PF/PDFs and CDFs of Functions of a Random Variable

For Discrete Distributions

Starting with a discrete distribution \(X\) (with pf \(f\)) let’s define a function on all possible values of \(X\) that we’ll call \(r\). Now let’s use \(r\) to define a new random variable \(Y = r(X)\) with a pf \(g\). Since \(g\) outputs probability values for \(Y\), which are related to the probability values of \(X\) then we should be able to define \(g\) using \(f\). The precise way we do this is by summing the probabilities of all \(X\) value that could produce \(Y=y\).
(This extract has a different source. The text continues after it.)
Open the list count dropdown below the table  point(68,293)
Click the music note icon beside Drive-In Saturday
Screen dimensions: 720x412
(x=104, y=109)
We can write out this definition of \(g\) as

\[\label{pf_dis} g(y)=P(Y=y)=P(r(X)=y)=\sum_{\{x|r(x)=y\}} f(x)\]

For Continuous Distributions

We define the pdfs and cdfs of the distributions of functions of a random variable slightly differently in the continuous case. Instead of the standard format of the definition of a pdf of a continuous random variable that invokes the existence of some integral that outputs the probability on some interval, we instead derive the cdf of \(Y\) directly from \(f\) with

\[\label{pf_cont} G(y)=P(Y\leq y)=P(r(X)\leq y)=\int_{\{x|r(x)\leq y\}}f(x)dx\]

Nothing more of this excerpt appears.